IMO its worth reaching for >6GB of VRAM if LLM running is a consideration at all.
Yeah, AMD is lagging behind Nvidia in machine learning performance by like a full generation, maybe more. Similar with raytracing.
If you want absolute top-tier performance, then the RTX 4090 is the best consumer card out there, period. Considering the price and power consumption, this is not surprising. It's hardly fair to compare AMD's top-end to Nvidia's top-end when Nvidia's is over twice the price in the real world.
If your budget for a GPU is <$1600, the 7900 XTX is probably your best bet if you don't absolutely need CUDA. Any performance advantage Nvidia has goes right out the window if you can't fit your whole model in VRAM. I'd take a 24GB AMD card over a 16GB Nvidia card any day.
You could also look at an RTX 3090 (which also has 24GB), but then you'd take a big hit to gaming/raster performance and it'd still probably cost you more than a 7900XTX. Not really sure how a 3090 compares to a 7900XTX in Blender. Anyway, that's probably a more fair comparison if you care about VRAM and price.
Is there even some coreboot or libreboot motherboard for PC that supports "high end" hardware?
As far as I know, the highest-end motherboard that supports Libreboot is an Opteron -- not Epyc, Opteron -- dual-socket server board from about a decade ago.
PSU definitely matters, I went initially with a ThermalTake, it failed after a couple of months, then a Gigabyte, same thing, now I'm running a Seasonic and finally appear to be stable.
@possiblylinux127 It was a very high powered CPU, i9-10980xe, overclocked for all I could get out of it. At max load, it drew around 540 watts. Supplies were rated at 1kw but both short lived, the Seasonic I replaced them with is 1200 watts, also even cables are better quality, previous supplies cables were 16 guage but those that came with Seasonic, 12 guage.
Just a point on Wayland - I have an nvidia GPU and have been on Wayland for a couple months now (KDE Plasma), and its been entirely problem free and I actually forgot I switched from X11 to Wayland.

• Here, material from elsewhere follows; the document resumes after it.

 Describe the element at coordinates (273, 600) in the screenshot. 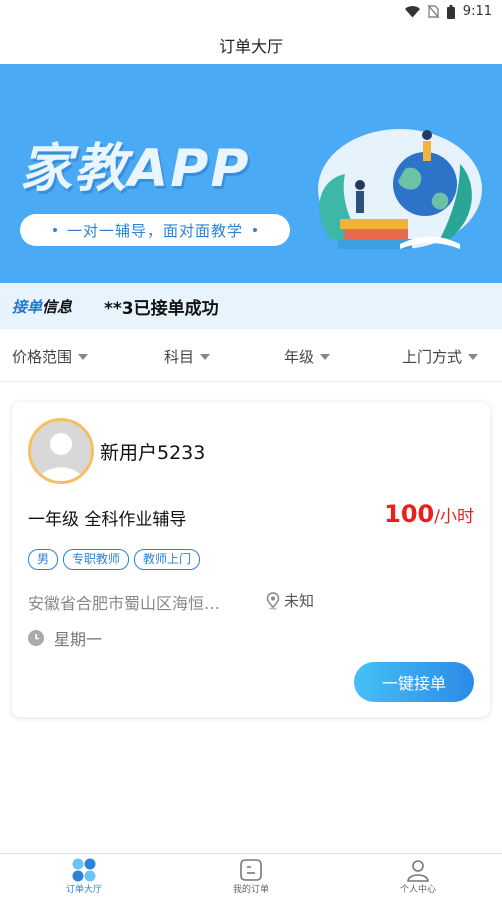

I see `location-pin-icon` at that location.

Blender has support for Wayland now too.
I do a lot of gaming and development - ever since Nvidia made those changes for Wayland support and KDE added that explicit sync stuff its been great. Before all of that though I had heaps of issues with flickering and just general usability.

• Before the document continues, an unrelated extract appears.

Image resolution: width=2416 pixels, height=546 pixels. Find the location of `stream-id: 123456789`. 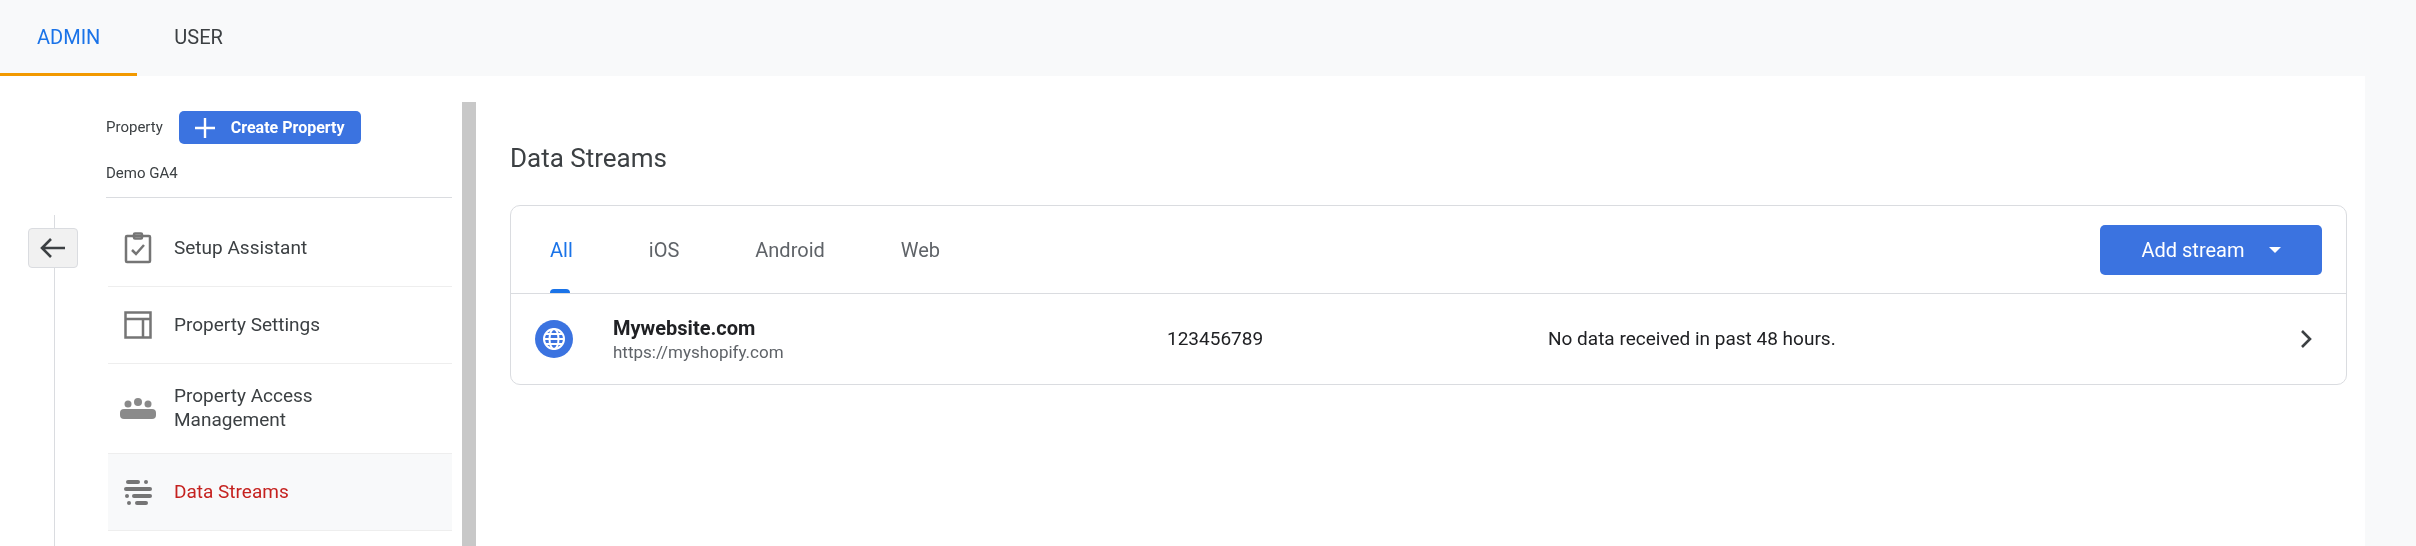

stream-id: 123456789 is located at coordinates (1216, 338).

Wayland actually fixed a number of issues for me, like stuttering when notifications appear, and jankyness in resizing windows.
Both blender and every llm library I’m aware of work better and have broader support with nvidia hardware.
That’s two out of three of the ops use cases.
Gaming, the third use case, is perfectly fine using an nvidia card.
There’s nothing wrong with amd video cards, but for this user, in this case, they’re not the choice I would recommend.
Especially if they’re just a normal person who asks questions because it’s much, much more likely that someone who uses blender or llms will be able to answer their questions and address any issues related to hardware because people using blender and llm are broadly using nvidia cards.
I don’t know of any msi or asus boards with problems. Of course, I rejected coreboot as a requirement so that plays into it.
My personal experience is: don’t overclock and everything will run fine for at least ten years.
Blender works faster with nvidia and it’s been the optimal hardware for maybe two decades now. There’s just so much support and knowledge out there for getting every feature in the tool working with it that I couldn’t in good faith recommend a person use amd cards to have a slightly nicer Wayland experience or a little better deal.
If you’re only doing llm text work then a case could be made for a non cuda (non-nvidia) accelerator. Of course at that point you’d be better served by one of those coral doodads.
Were you only doing text based ml work or was there image recognition/diffusion/whatever in there too?